HOW TO COMPLETE THIS TASK:
Beginning at the line that mentions "Task: Delete the house with the trash icon", retype the rest of the records below exactly. Pictures are not part of the copy.

ENTRIES SHOWN:
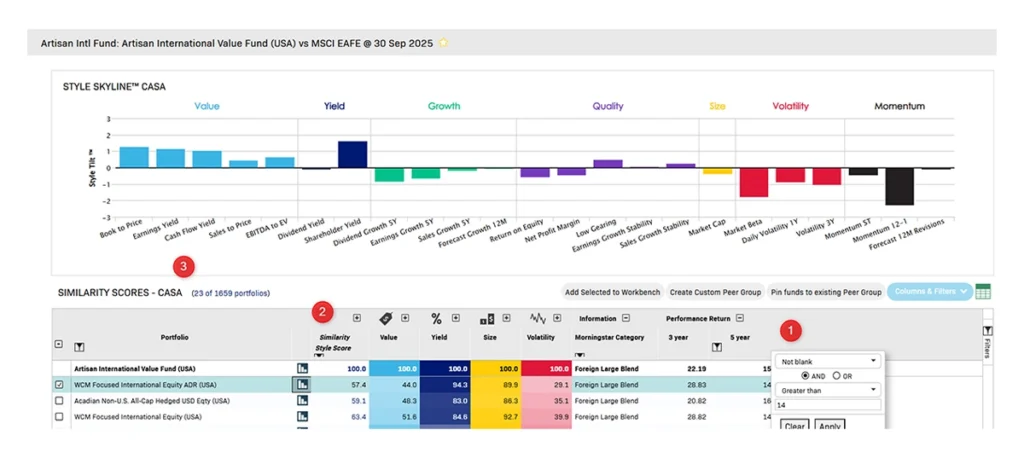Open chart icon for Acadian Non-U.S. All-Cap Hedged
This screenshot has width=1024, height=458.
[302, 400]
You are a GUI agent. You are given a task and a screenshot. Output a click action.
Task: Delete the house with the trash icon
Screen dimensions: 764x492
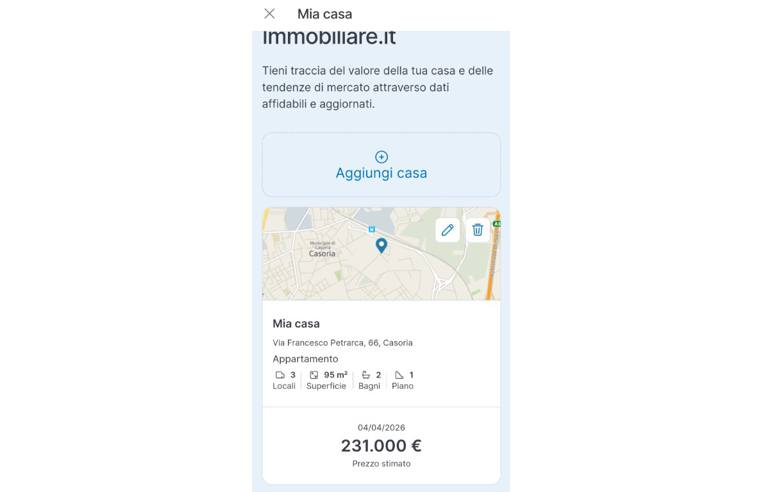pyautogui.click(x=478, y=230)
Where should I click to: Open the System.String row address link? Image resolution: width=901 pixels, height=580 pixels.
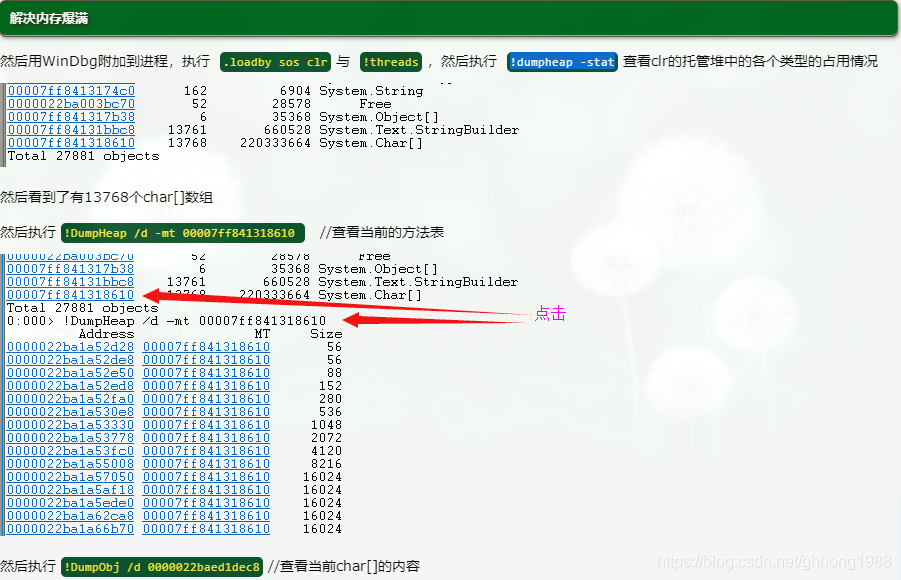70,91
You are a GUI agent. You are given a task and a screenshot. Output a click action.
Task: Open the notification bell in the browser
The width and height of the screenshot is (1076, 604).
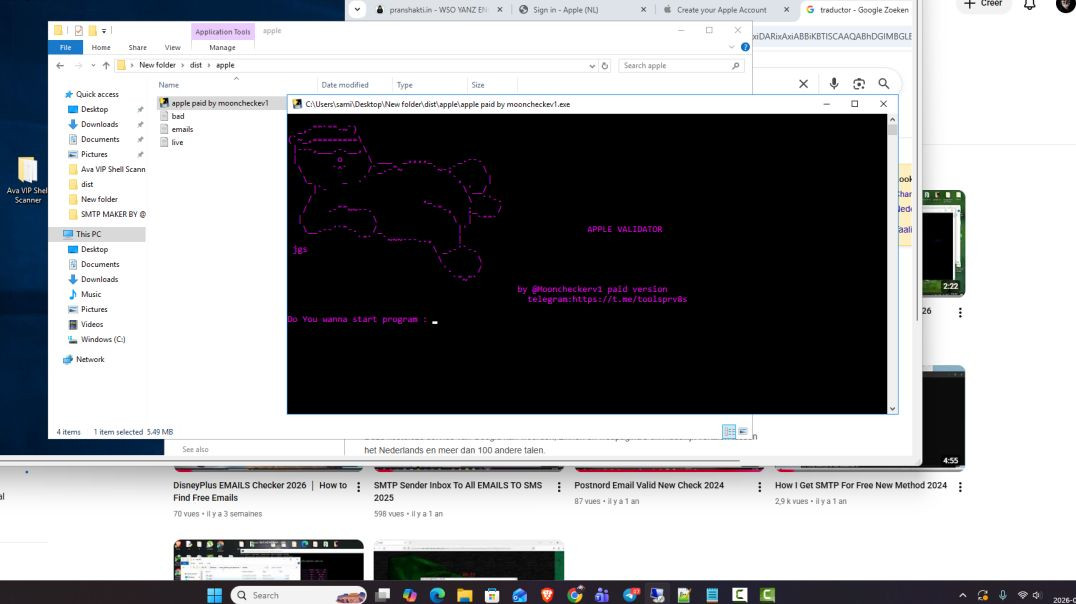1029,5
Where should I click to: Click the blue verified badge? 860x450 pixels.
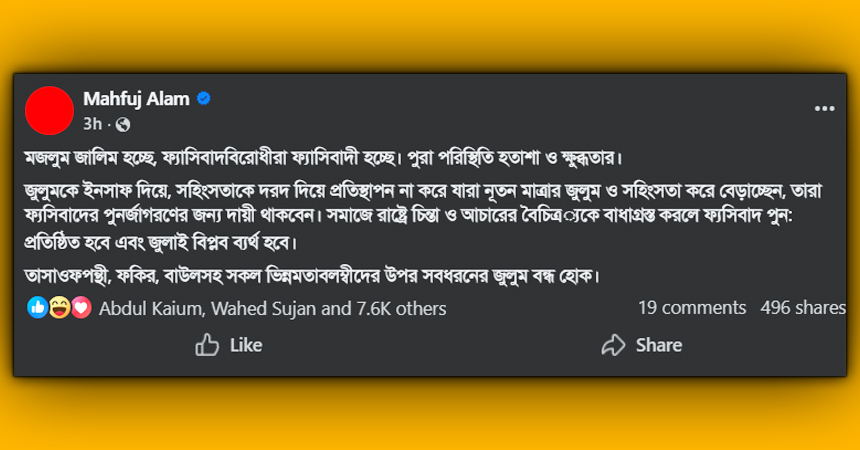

TASK OUTPUT:
Task: Delete the house with the trash icon
Screen dimensions: 764x492
pyautogui.click(x=478, y=230)
Where should I click to: Open the System.String row address link? Image resolution: width=901 pixels, height=580 pixels.
70,91
You are a GUI agent. You are given a task and a screenshot. Output a click action.
Task: Open the notification bell in the browser
The width and height of the screenshot is (1076, 604).
1029,5
Where should I click to: Click the blue verified badge? 860x450 pixels.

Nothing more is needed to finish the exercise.